The NJ-AFCC Special Projects Committee reviewed many different Children's Bill Of Rights from organizations across the United States. The Children's Bill of Rights developed by the American Bar Association,
Section of Family Law, came closest to elaborating all of the conflcit issues that can arise for children in divorce and family dissolution cases.
The NJ-AFCC Special Projects Committee used that Bill of Rights as a model, and revised and extended it to better meet the needs of children in New Jersey, and around the world.
We invite all professionals working with families in conflict, and those working to assist children in their efforts to cope with the parental conflict that often arises during divorce and family dissolution, to
adopt this Bill of Rights for Children in Divorce and Dissolution Actions. We do ask that you give NJ-AFCC credit for developing this Bill of Rights, in any reprinting or distribution of the bill.
BILL OF RIGHTS
CHILDREN IN DIVORCE AND DISSOLUTION ACTIONS
1. The right to be treated as important and separate human beings with unique feelings, needs, ideas, and desires, not existing solely to gratify the needs of their parents.

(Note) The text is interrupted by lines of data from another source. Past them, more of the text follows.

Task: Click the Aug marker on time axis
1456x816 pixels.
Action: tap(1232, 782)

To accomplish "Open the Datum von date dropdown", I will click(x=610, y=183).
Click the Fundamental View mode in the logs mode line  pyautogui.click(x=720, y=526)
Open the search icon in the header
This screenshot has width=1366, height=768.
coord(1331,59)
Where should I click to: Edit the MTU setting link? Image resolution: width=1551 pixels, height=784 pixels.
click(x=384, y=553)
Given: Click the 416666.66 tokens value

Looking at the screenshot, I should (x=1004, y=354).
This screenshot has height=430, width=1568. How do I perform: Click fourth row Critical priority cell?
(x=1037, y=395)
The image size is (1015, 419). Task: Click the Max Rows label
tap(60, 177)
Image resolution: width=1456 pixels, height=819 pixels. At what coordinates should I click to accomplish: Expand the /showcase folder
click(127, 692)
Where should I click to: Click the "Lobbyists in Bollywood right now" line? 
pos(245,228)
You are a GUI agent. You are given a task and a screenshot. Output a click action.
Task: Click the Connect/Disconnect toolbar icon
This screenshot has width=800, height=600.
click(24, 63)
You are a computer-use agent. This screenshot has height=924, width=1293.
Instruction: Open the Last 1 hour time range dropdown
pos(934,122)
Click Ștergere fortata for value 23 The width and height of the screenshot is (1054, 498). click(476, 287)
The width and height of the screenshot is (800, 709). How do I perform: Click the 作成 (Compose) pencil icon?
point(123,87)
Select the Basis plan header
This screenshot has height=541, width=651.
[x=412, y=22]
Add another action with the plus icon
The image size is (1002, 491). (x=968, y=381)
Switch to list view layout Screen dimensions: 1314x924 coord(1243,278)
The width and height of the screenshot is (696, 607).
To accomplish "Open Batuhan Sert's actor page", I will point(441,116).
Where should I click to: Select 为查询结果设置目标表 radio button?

2. The right to not participate in the painful games parents play to hurt each other, or be put in the middle of their battles.
3. The right not to be a go-between or a message courier for their parents.
4. The right to a continuing, relaxed, and secure relationship with both parents.
5. The right to express love and affection for, and receive love and affection from, both parents.
6. The right to know that expressions of love between children and parents will not cause fear, disapproval, or other negative consequences.
7. The right to know that their parents decision to divorce is not their fault.
8. The right to know that it is not their responsibility to keep their parents together.
9. The right to continuing care and guidance from both parents.
10. The right to age appropriate answers to questions about the changing family relationships, without placing blame on either parent.
11. The right to know and appreciate what is good in each parent.
12. The right to be protected from hearing degrading or bad comments about either parent.
13. The right to be able to experience regular, consistent, and flexible shared parenting time with both parents, and the right to know the reason for changes in the parenting schedule.
14. The right to have neither parent interfere with, or undermine, parenting time with the other parent.
15. The right to not be forced to choose one parent over the other.
16. The right to express their feelings, concerns, and ideas about the divorce.
17. The right to remain a child without being asked to take on parental responsibilities or to be an adult friend or companion to either parent.
18. The right to the most adequate level of economic support that can be provided from the best efforts of both parents.
19. The right to continue ongoing positive relationships with the people (friends, neighbors, grandparents and extended family) who were an important part of their lives before parental divorce.
This Bill of Rights was adopted from "The Children's Bill of Rights"
developed by the American Bar Association, Section of Family Law, and was modified and expanded by the NJ-AFCC Special Projects Committee (Jeannette DeVaris, Sam Forlenza, Donald Franklin, Sandra Saul, Phil Sobel, Frank Weiss.)